CJ: But Montagnier and Gallo did publish photographs of virus particles.
EP: No. Montagnier and Gallo published electron micrographs [EMs] of
culture fluids that had not been centrifuged, or even separated from the
culture cells, for that matter. These EMs contained, in addition to
many other things, including the culture cells
and other things that clearly are not retroviruses, a few particles
which Montagnier and Gallo claimed are retroviruses, and which all
belonged to the same retroviral species, now called HIV. But photographs
of unpurified particles don't prove that those particles
are viruses. The existence of HIV was not established by Montagnier and
Gallo -- or anyone since -- using the method presented at the 1973
meeting.
CJ: And what was that method?
EP: All the steps I have just told you. The only scientific method that
exists. Culture cells, find a particle, isolate the particle, take it to
pieces, find out what's inside, and then prove those particles are able
to make more of the same with the same constituents
when they're added to a culture of uninfected cells.

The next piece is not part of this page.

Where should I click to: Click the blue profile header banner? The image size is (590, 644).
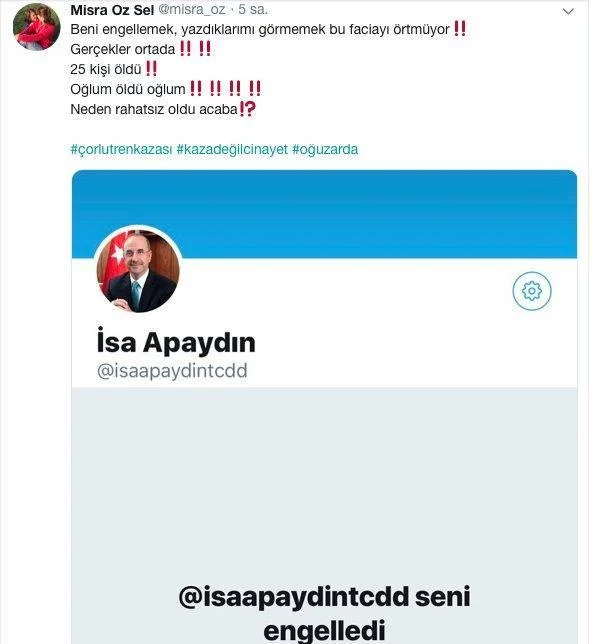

CJ: So before AIDS came along there was a well-tried method for proving
the existence of a retrovirus, but Montagnier and Gallo did not follow
this method?
EP: They used some of the techniques, but they did not undertake every
step including proving what particles, if any, are in the 1.16 gm/ml
band of the density gradient, the density that defines retroviral
particles.
CJ: But what about their pictures?
EP: Montagnier's and Gallo's electron micrographs...are of entire cell cultures, or of unpurified fluids from cultures...
(end of interview excerpt)
If you grasp the essentials of this discussion, you'll see there is
every reason to question the existence of HIV, because the methods for
proving its existence were not followed.
Therefore, more questions emerge. How many other viruses have been
named as causes of disease, when in fact those viruses have never been
isolated or proved to exist?
Of course, conventional-consensus researchers and doctors will scoff at
any attempt to raise these issues. For them, "the science is settled."
Meaning: they don't want to think. They don't want to stir the waters.
I want to be clear about what I'm asserting here. There are very
serious questions about whether a variety of viruses have ever been
isolated, proven to exist,
and proven to be causing disease. An OPEN, lengthy,
ongoing, published debate needs to be undertaken among
researchers---including independent researchers.
These vital issues should never be concealed behind closed elite doors.